Pour une population en age de travailler de taille identique (36.9 millions), la France compte 26.8 millions d’actifs, soit 10.1 millions d’inactifs (contre 7.8 en Grande Bretagne, rappel). Bien sûr, dans la tranche d’age concernée, de nombreuses personnes sont déjà retraitées. Mais parmi les autres ? Combien parmi ces inactifs sont des gens qui occuperaient volontiers un emploi mais ne sont temporairement pas disponibles ? Placés sur des listes de handicap ? En préretraite subie ? Sont découragés de chercher un emploi ? L’Insee ne semble guère pressée de donner des précisions sur l’état d’esprit de ces 10 millions d’inactifs par rapport à la recherche d’emploi, du moins dans ses tableaux accessibles gratuitement à l’ensemble de la population. Tout au plus, après avoir cherché dans de multiples tableaux épars et fait chauffer la calculette, peut-on déduire qu’il y a chez ces inactifs 675.000 chômeurs n’ayant jamais travaillé ( !), 3.1 millions « d’inactifs divers » (bonjour la précision !), et 4.6 Millions de personnes inscrites dans notre système scolaire et éducatif, ce qui pour ces dernières ne signifie pas qu’elles ne soient pas désireuses de s’employer, puisque nombre de jeunes s’inscrivent en faculté pour retarder le temps difficile de l’arrivée sur le marché de l’emploi, et bénéficier des avantages liés à la carte d’étudiant.
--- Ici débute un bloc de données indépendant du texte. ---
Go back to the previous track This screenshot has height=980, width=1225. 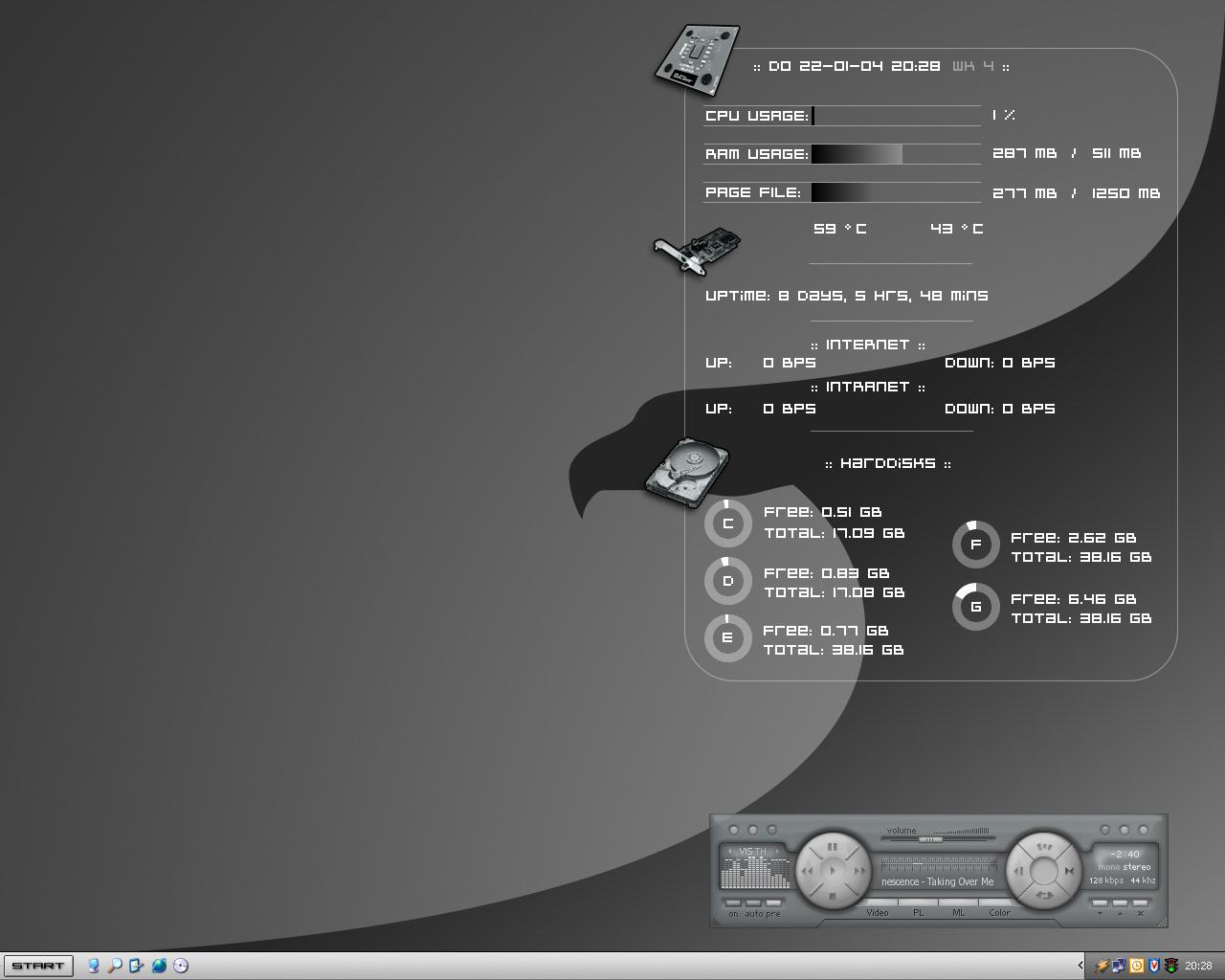pyautogui.click(x=807, y=872)
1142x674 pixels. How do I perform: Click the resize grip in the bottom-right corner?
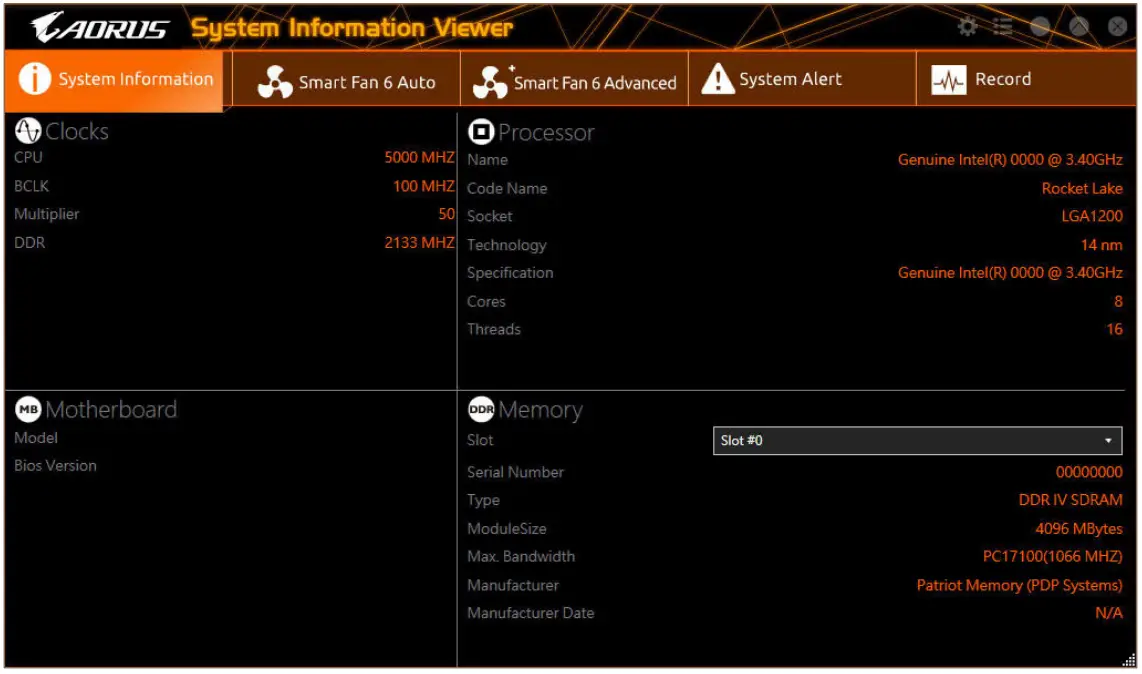click(x=1129, y=660)
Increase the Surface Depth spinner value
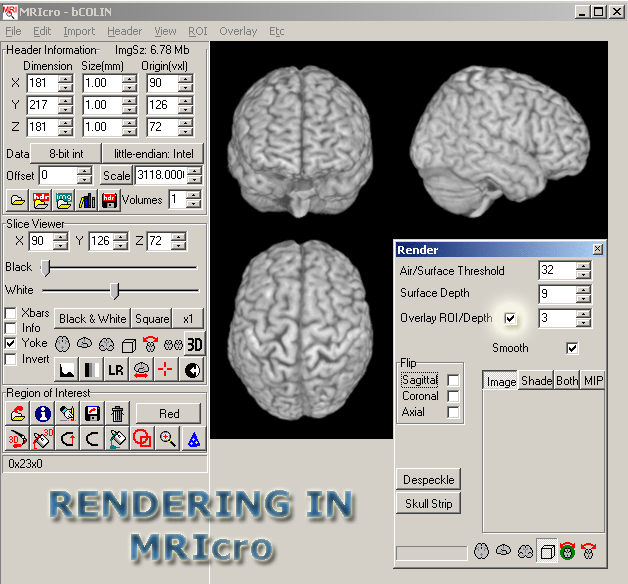Image resolution: width=628 pixels, height=584 pixels. (583, 289)
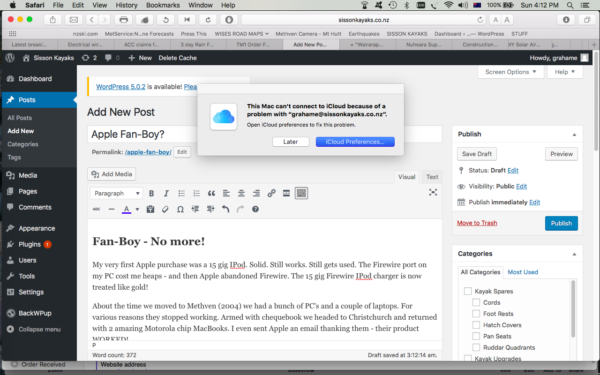Insert blockquote with the quote icon
The image size is (600, 375).
[x=211, y=193]
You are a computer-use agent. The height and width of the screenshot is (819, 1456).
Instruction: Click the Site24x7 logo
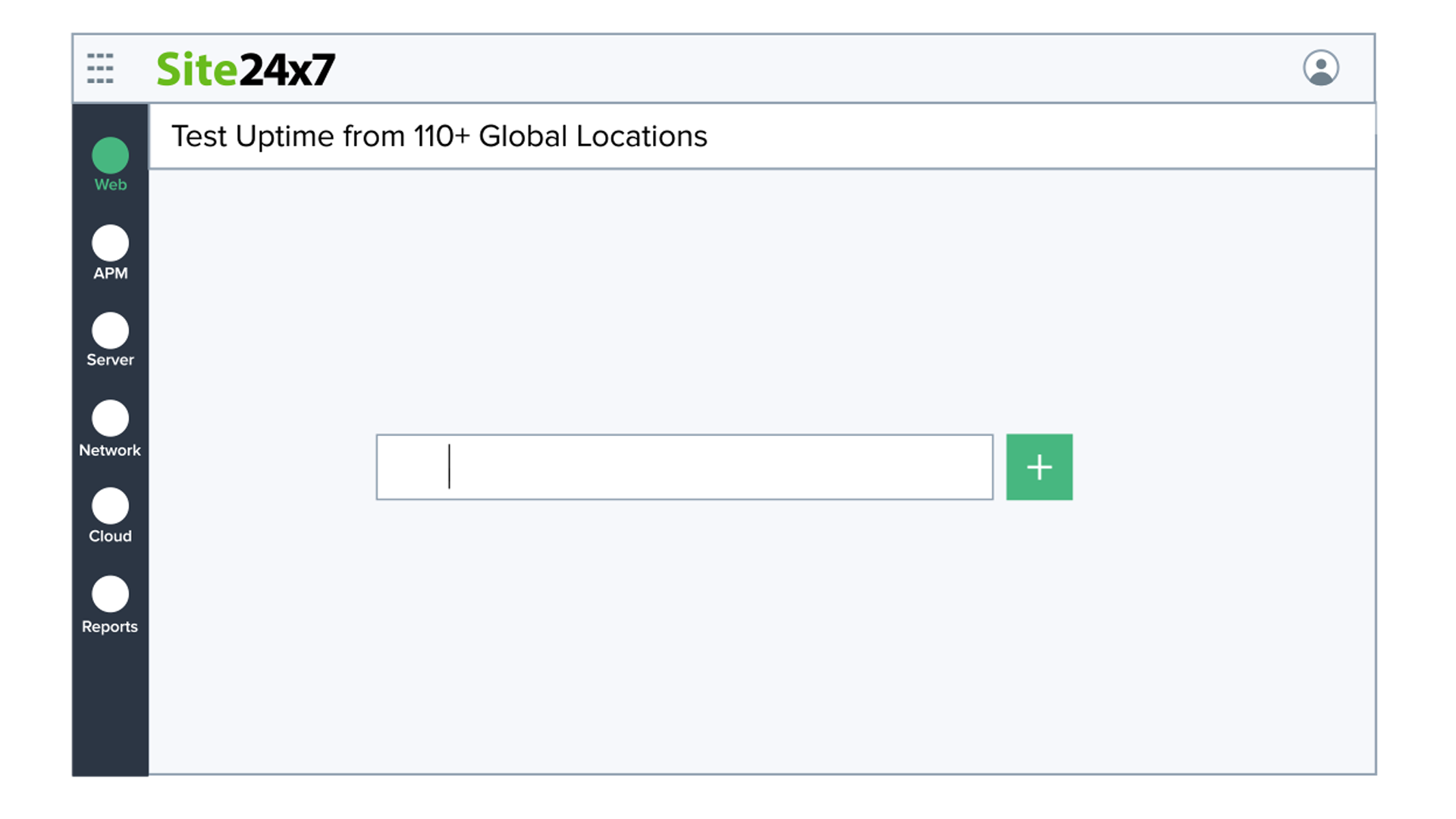coord(246,70)
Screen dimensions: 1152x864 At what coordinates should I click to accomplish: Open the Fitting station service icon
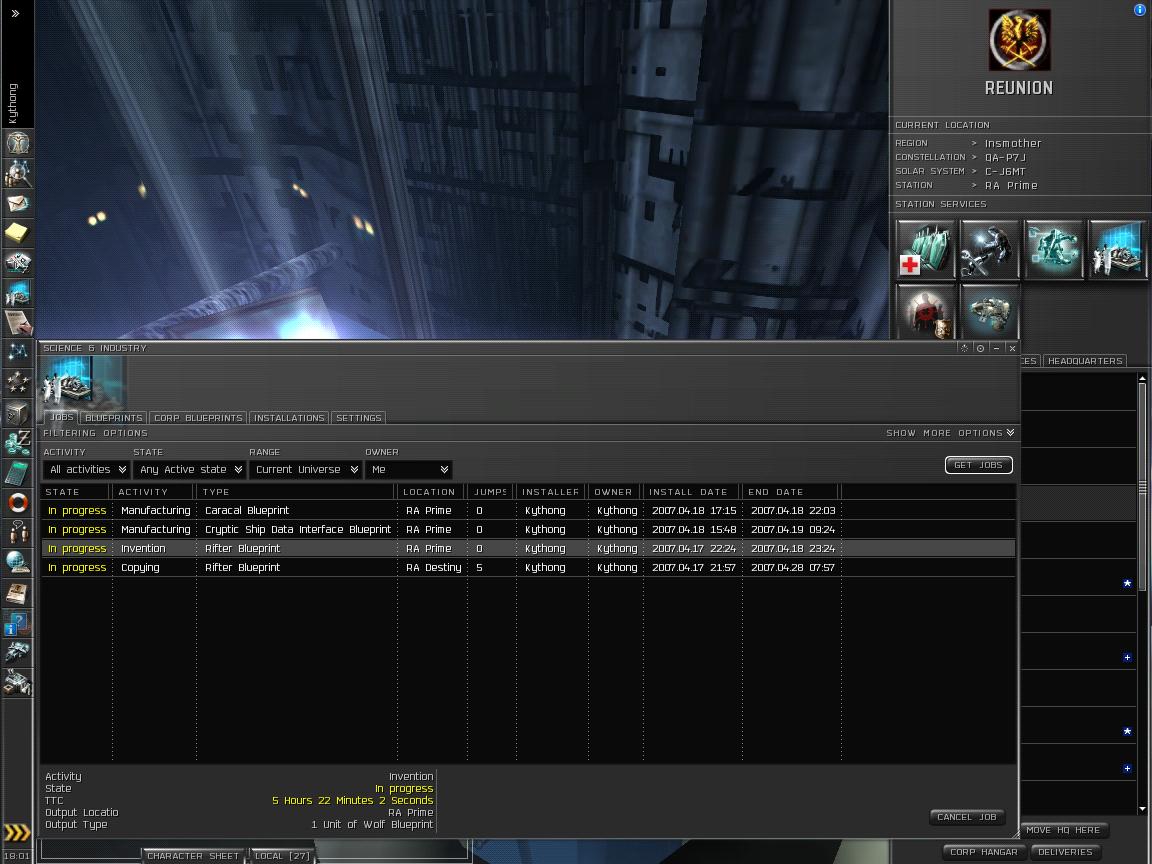(989, 311)
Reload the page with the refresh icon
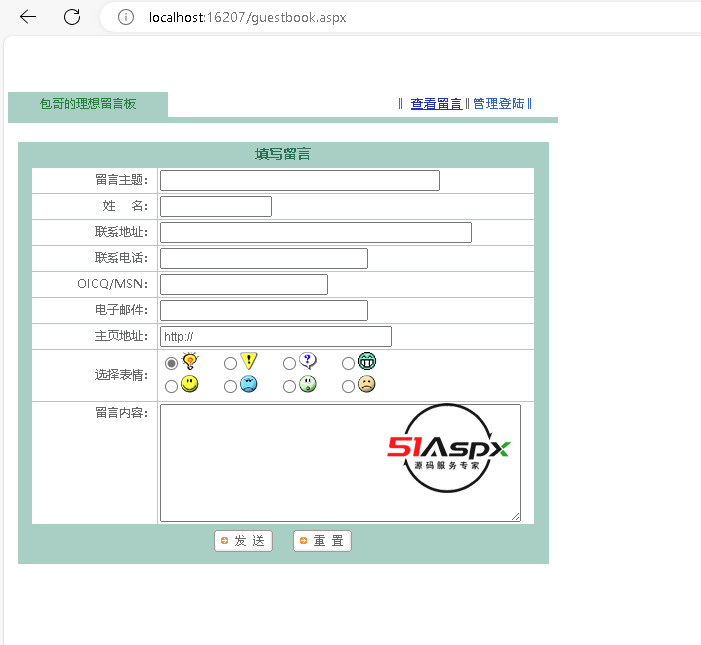This screenshot has height=645, width=701. pyautogui.click(x=72, y=17)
En revanche, des associations comme l’Ifrap et des organes de presse comme le Canard Enchaîné se sont régulièrement fait l’écho de campagnes menées sous tous les gouvernements, de droite comme de gauche, auprès des agents de l’ANPE (et dénoncées par certains de leurs syndicats, soyons justes) pour faire preuve de sévérité en matière de radiation des listes, ou pour ventiler les chômeurs dans une des 7 catégories (sur 8) de la base ANPE qui ne sont pas prises en compte pour quantifier les chômeurs, alors que les catégories 1 à 5 pourraient tout à fait être intégrées dans le décompte final sur de simples critères de bon sens. Sans parler de l’oubli systématique des départements d’outre-mer…
Quant au phénomène de découragement, bien qu’aucun sondage à large échelle ne soit conduit pour le chiffrer, il est nettement perceptible par les agents des ANPE. Ainsi, lorsqu’une grande entreprise de sous-traitance automobile des Deux Sèvres, département au taux de chômage traditionnellement bas, a remporté un gros contrat avec le groupe PSA il y a quelques années, et a massivement embauché, les ANPE locales ont constaté un mouvement initial… D’augmentation du chiffre du chômage, car de nombreux chômeurs précédemment découragés ont retrouvé un espoir de trouver du travail grâce à ces embauches massives, et sont venus s’inscrire ou se réinscrire dans les ANPE.
Intégrer les chômeurs « inactifs » dans le chiffre britannique supposerait donc que nous en fassions de même dans notre baromètre mensuel pour que les chiffres demeurent comparables. Le chiffre du chômage est donc un critère assez moyen de comparaison, le nombre de personnes employées et la quantité de travail offerte devraient être les critères utilisés de préférence par les personnes soucieuses d’effectuer des comparaisons significatives. Mais ces chiffres n’ont hélas pas la même aura médiatique que le sacro-saint « taux de chômage » que les médias jettent en pâture à la population.
Le procès fait par certains à la Grande Bretagne de manipuler ses chiffres relatifs à l’emploi est donc très mauvais. Ce sont en général des organismes (syndicats, directions centrales d’ANPE, classe politique partisane ou poltronne) qui ont intérêt à présenter la Grande Bretagne comme un repoussoir, qui diffusent ce discours à la limite de la désinformation.